Published by Steve Litchfield at 9:57 UTC, February 8th 2012
Nokia has announced planned changes at its factories in Komarom (Hungary), Reynosa (Mexico) and Salo (Finland), to "increase efficiency in smartphone production". These three factories will now focus on "smartphone product customization" and device assembly is expected to be transferred to Nokia factories in Asia, where the majority of component suppliers are based. Around 4000 employees will ultimately be lost.

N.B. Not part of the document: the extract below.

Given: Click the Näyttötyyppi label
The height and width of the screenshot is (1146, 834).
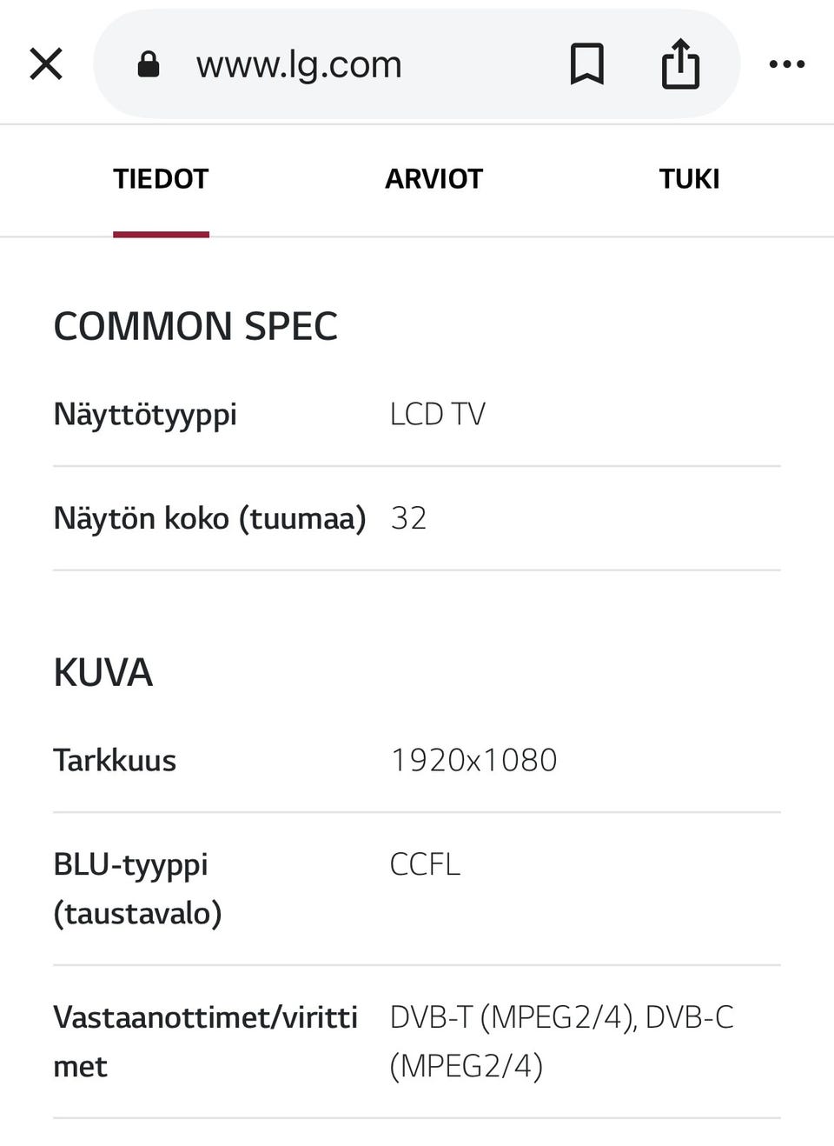Looking at the screenshot, I should coord(145,414).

"Smartphone product customisation" is a reference to the increasingly complex process of providing software variants for different countries and operators. Effectively this means a physical device will arrive, at one of these factories, from Nokia's Asian assembly lines as a blank slate. It will then be customised as appropriate. While the main focus will be on software, there may also be variations in the in box accessories, documentation and related material. In some cases a small amount of additional assembly may also be carried out (e.g. fitting a certain colour casing).

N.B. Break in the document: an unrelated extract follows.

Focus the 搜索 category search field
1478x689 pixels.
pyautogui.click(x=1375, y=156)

A typical Nokia device has several hundred different versions (product codes), with the main changes being made in the software. Building, testing and deploying these variants is a complex process. Being able to rapidly customise and deliver devices is a key competitive advantage and ties in with Nokia's stated aim of being operator friendly.
In its press release Nokia specifically mentions the benefit of reduced transport costs and reduced time to market by locating assembly lines closer to their component suppliers, but reduced labour costs will also be a major portion of the anticipated increased efficiency in smartphone production.

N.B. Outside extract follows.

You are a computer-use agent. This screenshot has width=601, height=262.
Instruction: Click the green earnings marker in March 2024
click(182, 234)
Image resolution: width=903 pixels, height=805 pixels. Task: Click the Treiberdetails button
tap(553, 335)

Moving the core manufacturing operations to Asia is not a surprise; Nokia has been something of an odd man out by maintaining global manufacturing facilities. However, it will still be seen as a blow to the pride of Nokia, and continues a pattern of painful adjustments as the company continues its strategy transition.
Most of the manufacturing will move to Nokia's plants in Beijing (China) and Masan (South Korea), but some may also be relocated to Dongguan (China), Chennai (India), Manaus (Brazil) and Hanoi (Vietnam).
The severity of the 4,000 job losses is made clear by their impact on each plant - Komarom (2,300 out of 4,400 jobs), Salo (1,000 our 1,700) and Reynosa (700 out of 1,000). Employees who lose their job will be supported a locally-tailored program that will include financial support and assistance withe local re-employment.
From the press release:
"Shifting device assembly to Asia is targeted at improving our time to market. By working more closely with our suppliers, we believe that we will be able to introduce innovations into the market more quickly and ultimately be more competitive," said Savander. "We recognize the planned changes are difficult for our employees and we are committed to supporting our personnel and their local communities during the transition."
As a consequence of the plans, the number of steps in manufacturing and the amount of work carried out at the sites in Komarom, Reynosa and Salo are expected to decrease substantially. The changes are anticipated to impact approximately 4,000 employees in total.
Personnel reductions are planned to be phased through the end of 2012. Nokia will offer a comprehensive locally-tailored support program, including financial support and assistance with local re-employment.